*** Opening of Page excerpt ***

Introduction: neuropsychological approaches to personality
In this chapter we discuss the hypothesis that personality is an expression of individual differences in brain function. There are several reasons for linking personality traits to neural systems. First, there is the evidence from behaviour genetics discussed in the previous chapter. If personality traits are partially caused by genetic factors, then there must necessarily be a biological influence on traits, encoded within the person's DNA. Of course, the influence of the genotype on brain structure and function is likely to be influenced by interaction with the environment. Second, there is striking evidence for radical personality change resulting from brain damage (see Powell, 1981, and Zuckerman, 1999, 2005, for reviews). Damage to the frontal lobes of the cerebral cortex is notorious for disruption of personality; the person may become unstable, impulsive and even aggressive (depending on the exact region damaged). Third, there is some, though not unequivocal, evidence that traits correlate with biological indicators of brain functioning, such as the responses gathered from functional magnetic resonance imaging and electroencephalographic studies. Correlations between brain and trait parameters suggest that we might develop psychobiological theories of personality traits. Such theories should describe how individual differences in the functioning of specific brain systems influence long-standing individual differences in behaviour.
However, there are various difficulties involved in building a psychobiological theory of personality traits. First, the complexity of the task is daunting.

*** Close of Page excerpt ***
*** Opening of Data under study ***

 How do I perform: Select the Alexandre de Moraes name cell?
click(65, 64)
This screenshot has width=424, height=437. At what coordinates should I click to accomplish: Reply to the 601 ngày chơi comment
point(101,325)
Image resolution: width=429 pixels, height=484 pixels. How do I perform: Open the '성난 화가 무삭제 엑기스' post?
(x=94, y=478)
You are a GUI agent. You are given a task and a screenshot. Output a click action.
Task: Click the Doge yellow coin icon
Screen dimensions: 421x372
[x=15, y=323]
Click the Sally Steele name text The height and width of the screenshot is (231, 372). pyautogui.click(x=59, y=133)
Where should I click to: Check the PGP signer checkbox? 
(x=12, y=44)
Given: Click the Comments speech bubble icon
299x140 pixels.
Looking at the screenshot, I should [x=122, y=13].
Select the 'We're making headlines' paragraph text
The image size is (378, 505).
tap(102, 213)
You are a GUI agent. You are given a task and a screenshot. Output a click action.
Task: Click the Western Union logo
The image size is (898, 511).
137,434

*** Close of Data under study ***

* **Problem to solve**
Reproduce the part of the passage on neuropsychological approaches to personality that opens with the words containing "However, there are" and closes with "task is daunting.". The listing is not needed for this work.

* **Answer section**
However, there are various difficulties involved in building a psychobiological theory of personality traits. First, the complexity of the task is daunting.